I know that my Redeemer lives, and that in the end he will stand upon the earth. And after my skin has been destroyed, yet in my flesh I will see God.
I am not at a time or place in my life where I have felt the ability to engage in serious and lengthy fasting. I suppose no one has ever really felt that they were well-equipped to fast, to take up any sort of ascetic practice for that matter. Unless such practices are made into fads they are completely counter-intuitive and rebel against a nature that constantly seeks satisfaction. It seems odd and difficult to understand that we, as Christians, should feel the need to create ‘self chosen suffering’ when we live in a world where suffering is unavoidable. Why choose not to eat out of abundance while others cannot eat out of poverty?

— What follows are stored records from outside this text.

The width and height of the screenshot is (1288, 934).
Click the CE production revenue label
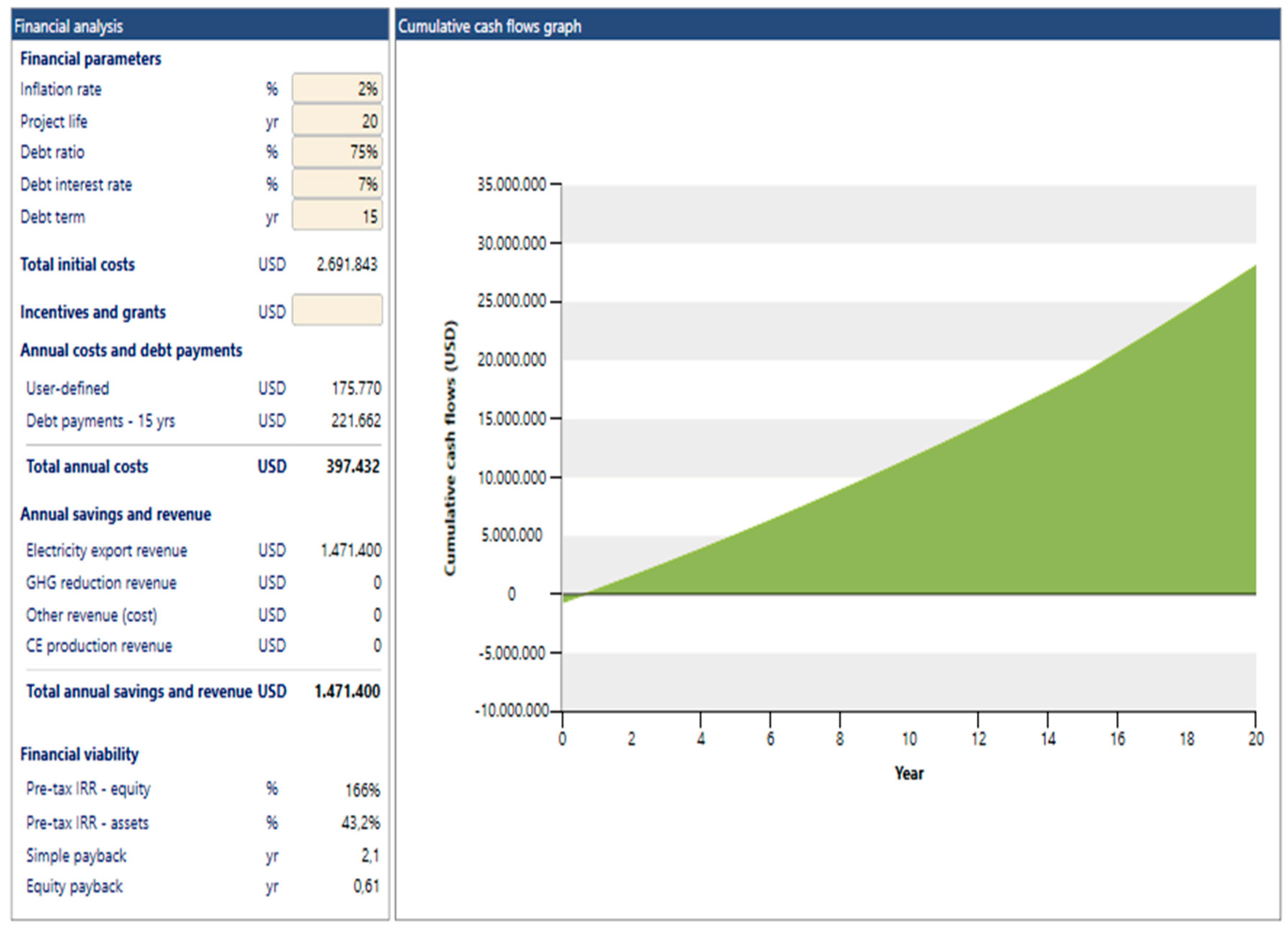pyautogui.click(x=100, y=646)
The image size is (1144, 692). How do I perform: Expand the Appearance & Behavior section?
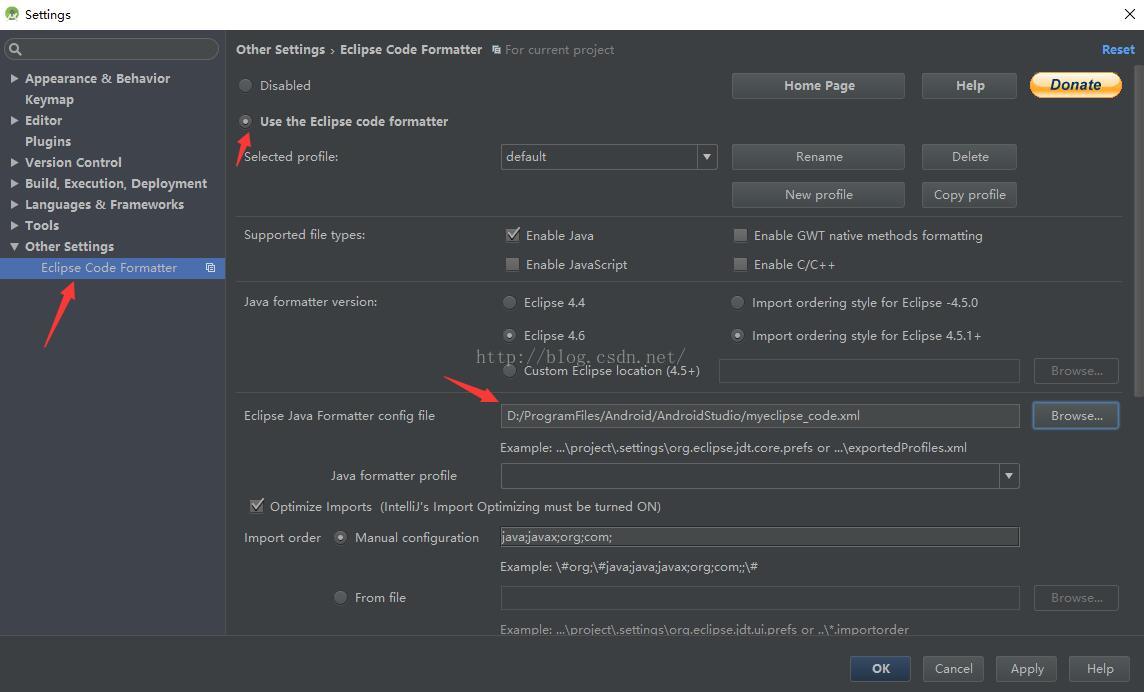14,79
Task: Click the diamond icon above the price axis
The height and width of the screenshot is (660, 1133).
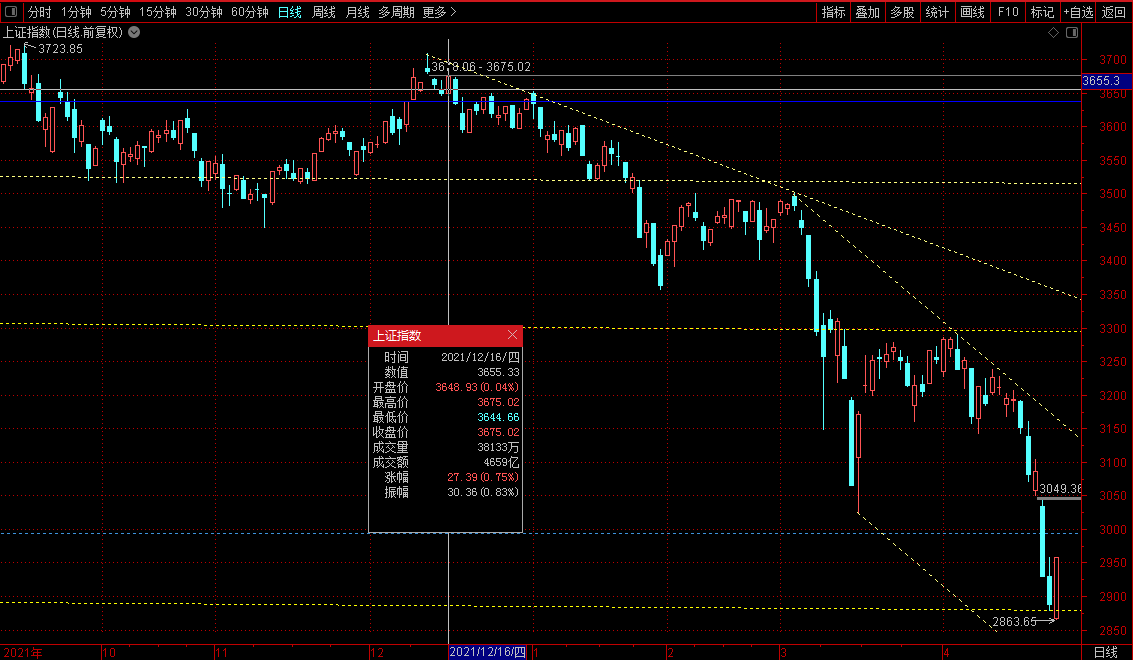Action: click(x=1053, y=32)
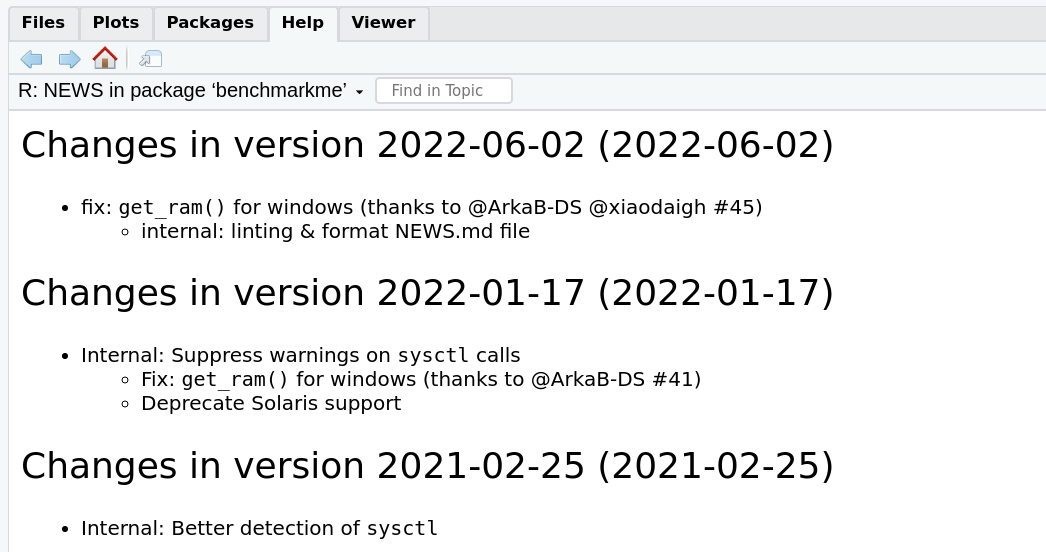Screen dimensions: 1046x552
Task: Click the 'Better detection of sysctl' bullet
Action: tap(259, 529)
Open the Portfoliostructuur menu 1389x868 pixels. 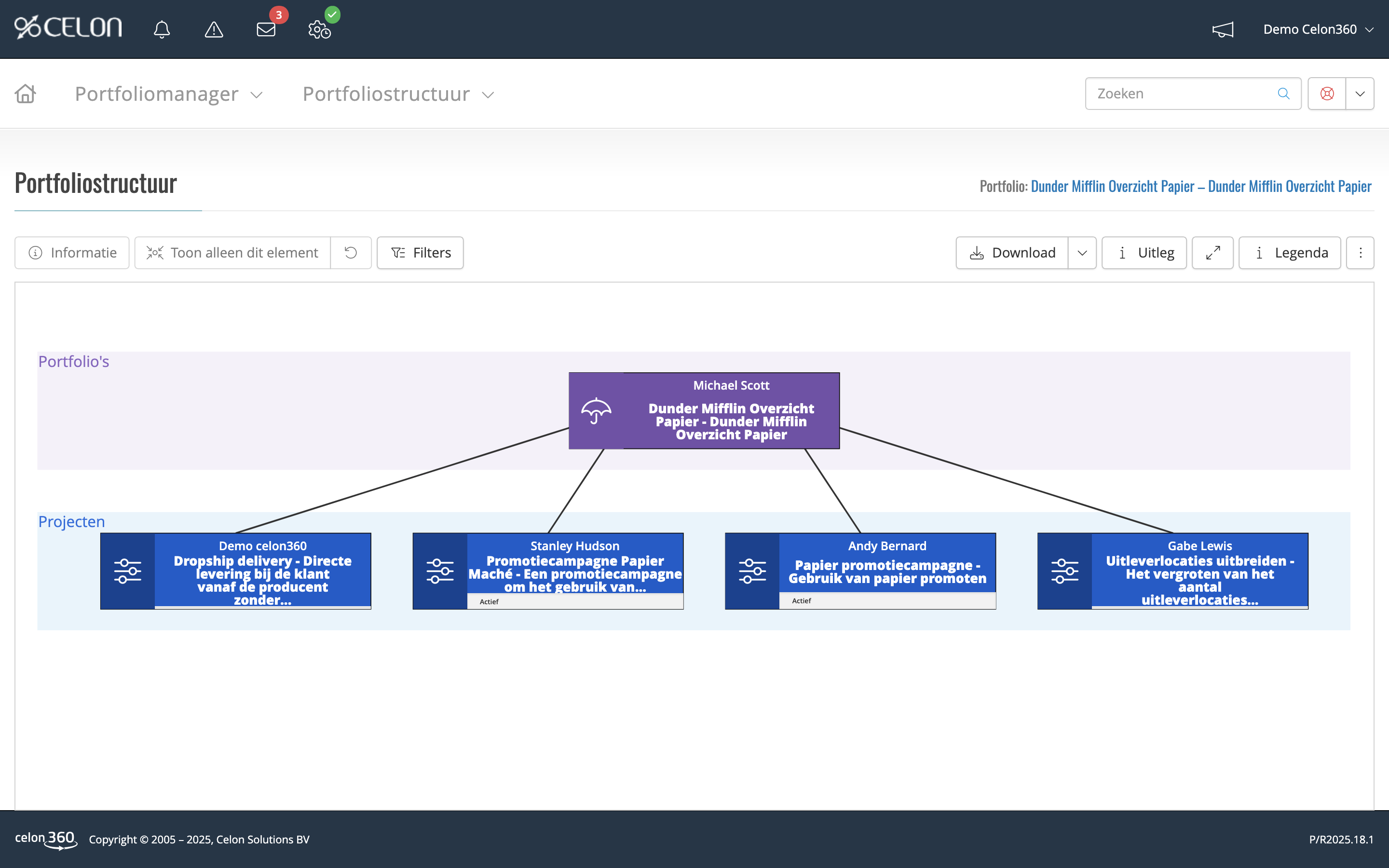(398, 94)
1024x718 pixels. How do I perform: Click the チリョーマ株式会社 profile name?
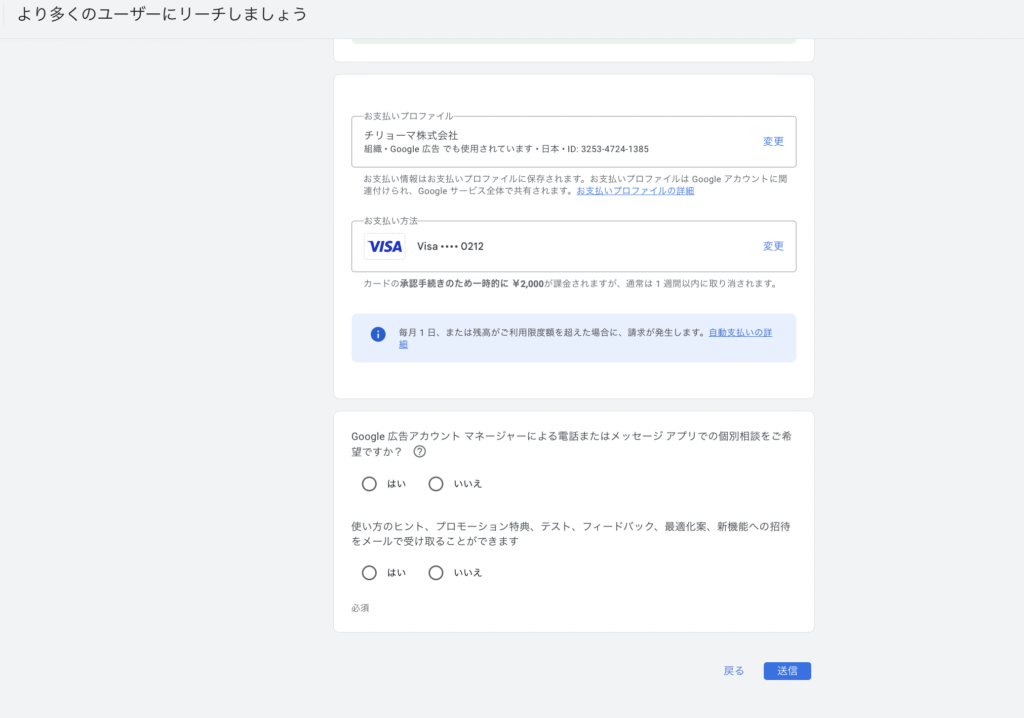[411, 135]
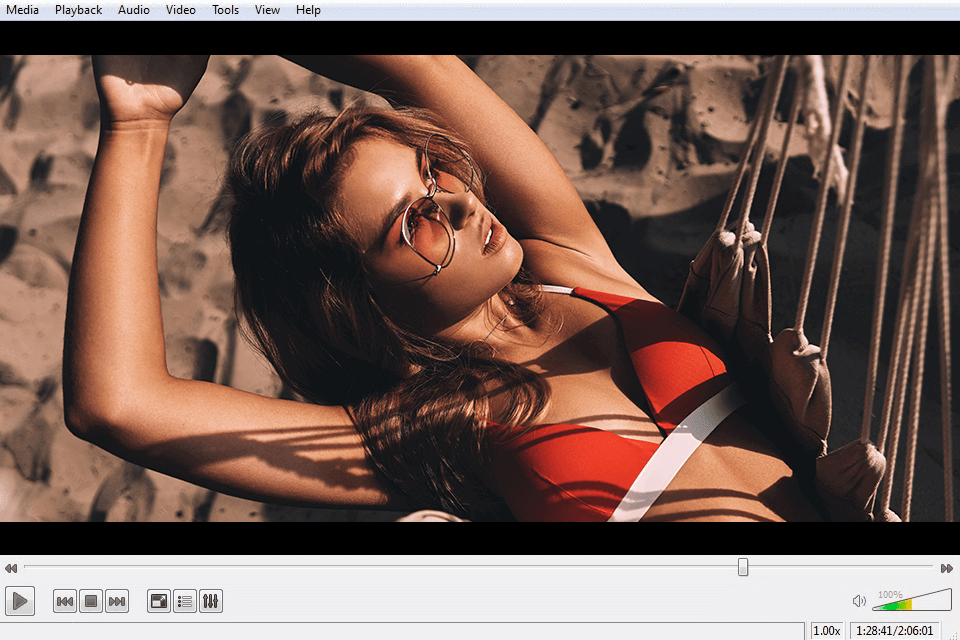Adjust the volume slider at 100%
The width and height of the screenshot is (960, 640).
[912, 601]
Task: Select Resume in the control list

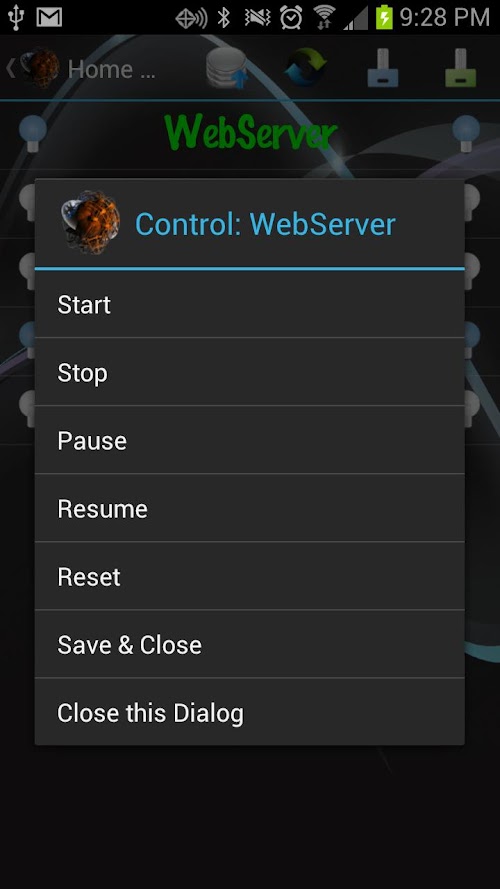Action: pos(249,508)
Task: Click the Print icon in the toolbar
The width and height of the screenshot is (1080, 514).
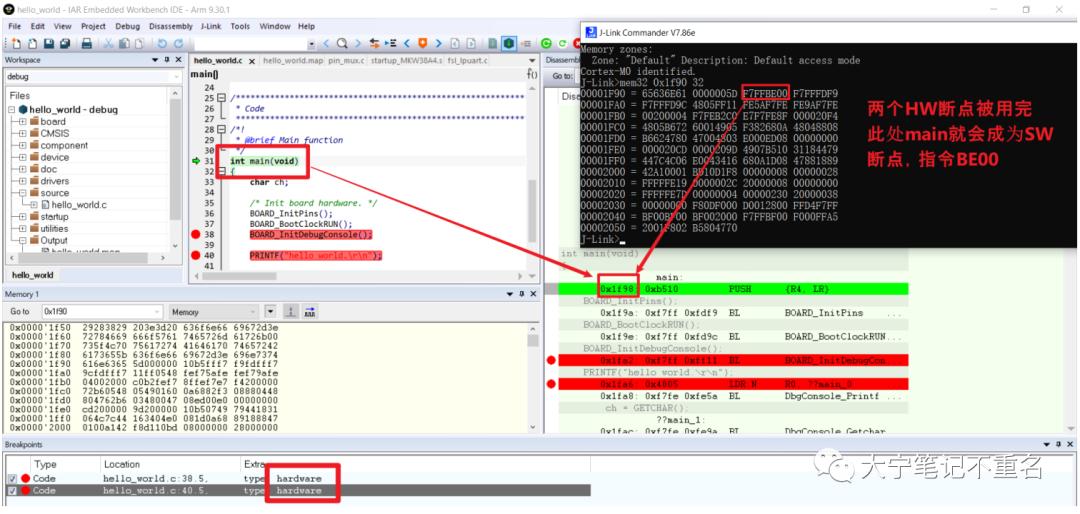Action: click(87, 43)
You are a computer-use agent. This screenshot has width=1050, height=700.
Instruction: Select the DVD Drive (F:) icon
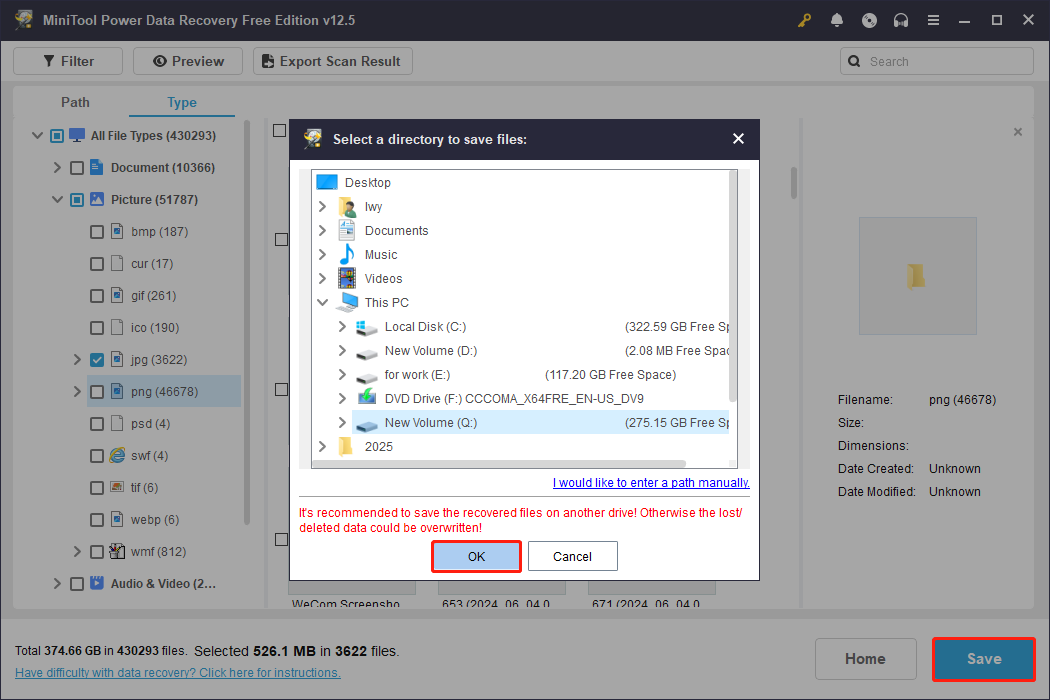(x=368, y=398)
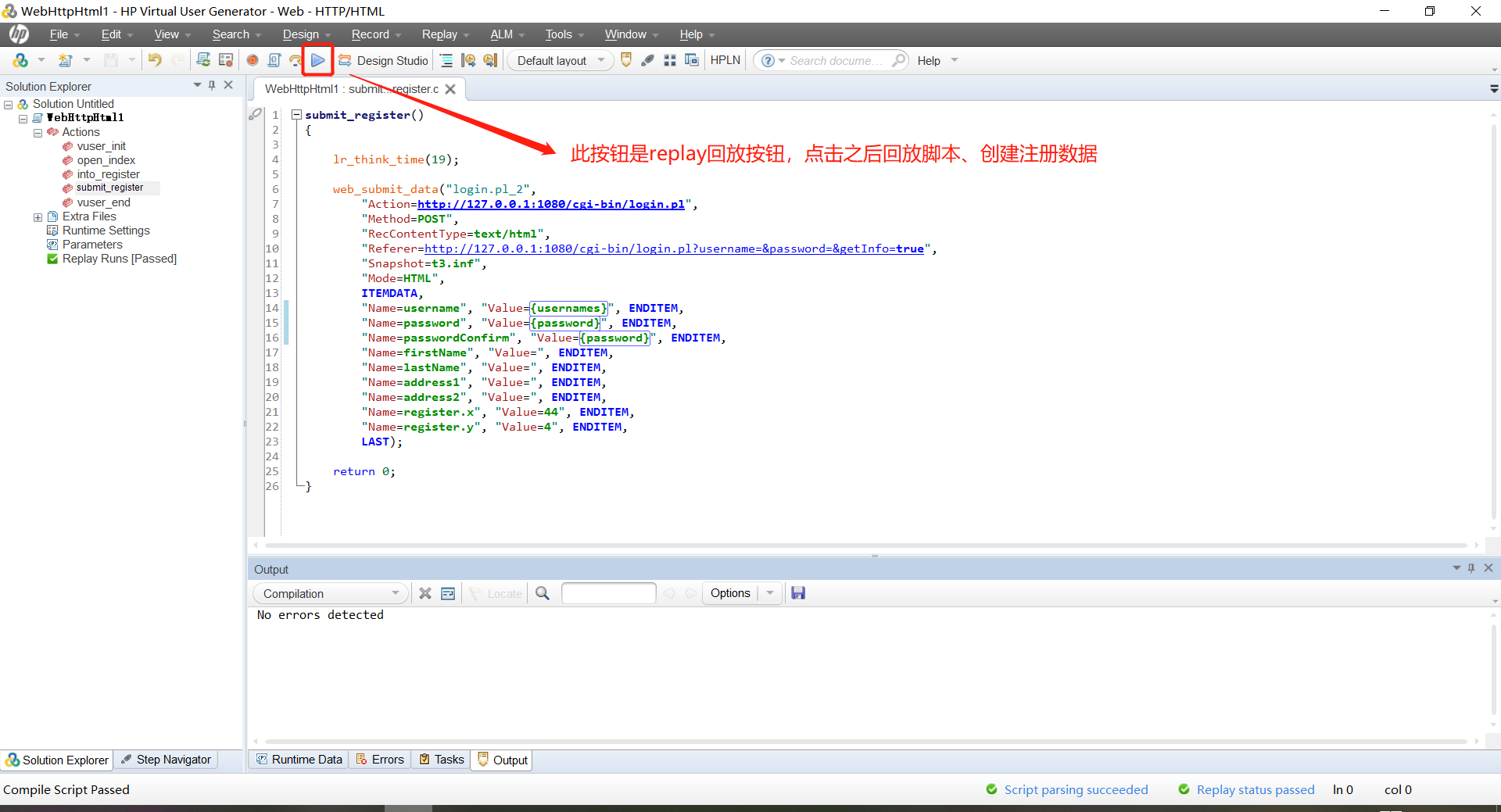Auto-hide the Output panel via the pin
This screenshot has width=1501, height=812.
[1471, 568]
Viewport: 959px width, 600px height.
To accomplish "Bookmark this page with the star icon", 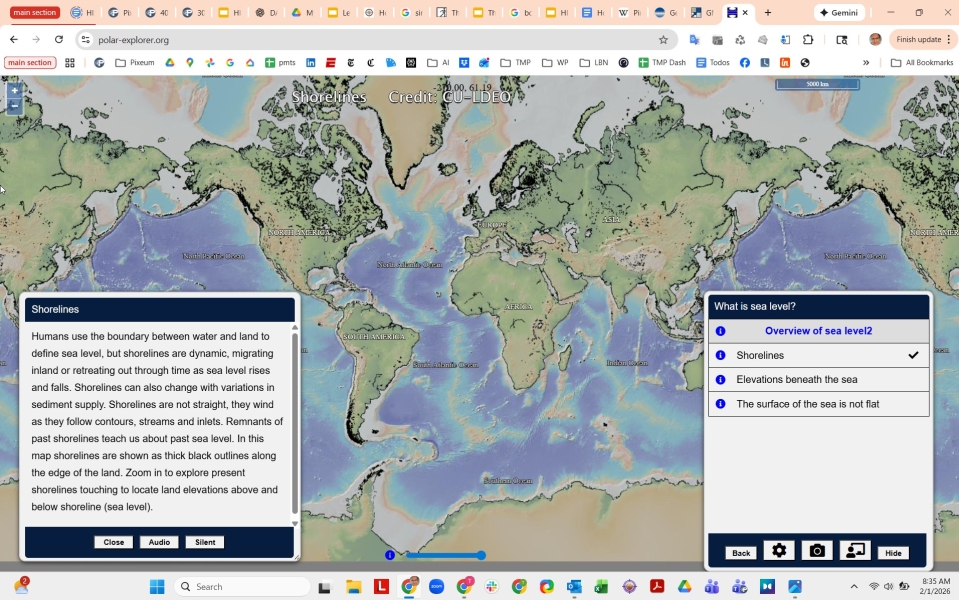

Yet the Lenten season is a time set aside for the practice of fasting. It may be viewed as a time of solidarity with the poor and the weak of the world. God, however, scoffs at such half-hearted reasoning in Isaiah 58, calling out the two-facedness of His people’s pious practice. What then? Fasting is not the avenue through which we meet God. This mindset begins to strip Christ’s suffering of its meaning. Rather, the period of fasting is meant to reflect that which Christ’s suffering reveals to us: heartfelt vulnerability and vigorous trust. Job’s words of assurance could not have come apart from the recognition of who he is in relationship to God, a recognition viewed through the lens of his suffering.
Fasting, then, serves as this ultimate reminder of the ways in which we try to avoid true suffering. Fasting must become a time of preparation so that when life inevitably gives suffering, we approach with a mind set on Christ rather than comfort.